**EXERCISE GOAL**: Swap "resize grip" for "drag handle" in the part of the material that opens with the line containing "Click the window resize grip in status bar" and closes with the line containing "[x=412, y=178]", and write out only those lines with nothing else changed. Leave the pictures out.

**DATA PROVIDED**:
# # # # # # #

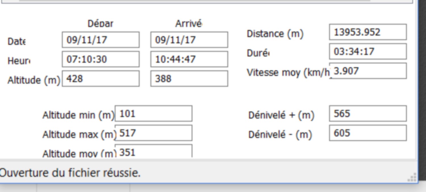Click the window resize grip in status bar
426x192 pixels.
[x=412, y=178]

# # # # # # #

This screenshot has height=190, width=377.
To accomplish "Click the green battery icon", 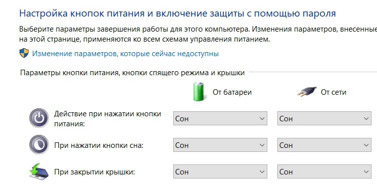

# # # # # # #

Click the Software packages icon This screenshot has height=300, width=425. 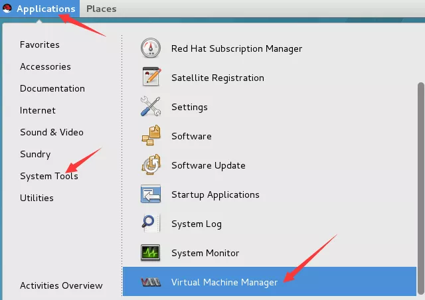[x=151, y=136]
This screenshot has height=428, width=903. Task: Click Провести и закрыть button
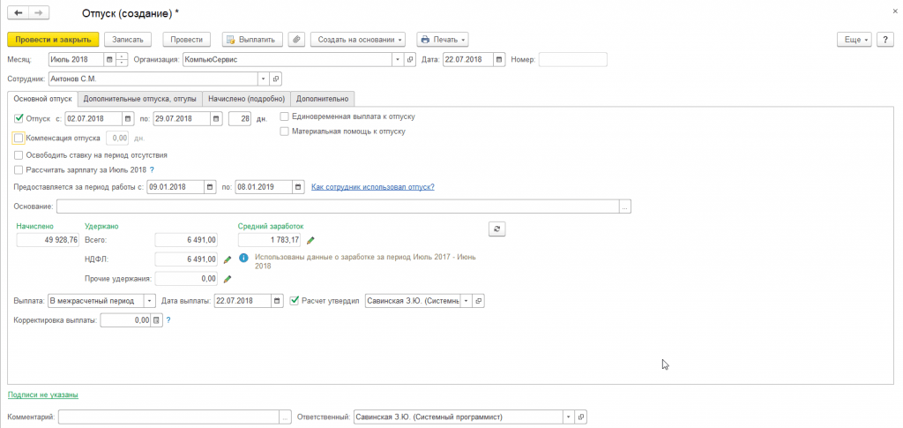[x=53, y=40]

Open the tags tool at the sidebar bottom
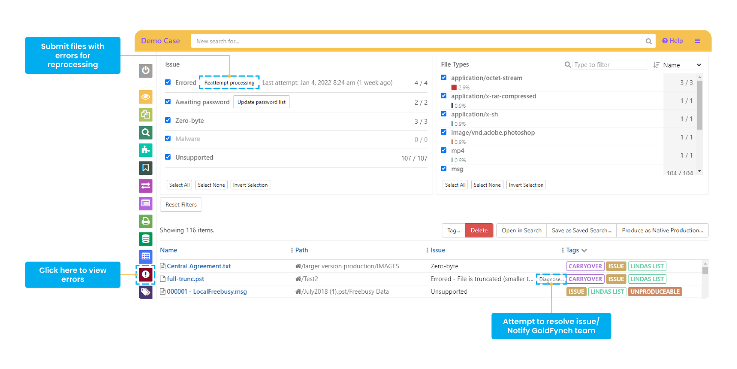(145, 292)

# # # # # # #

**REPLY**:
Click the window drag handle in status bar
426x192 pixels.
[x=412, y=178]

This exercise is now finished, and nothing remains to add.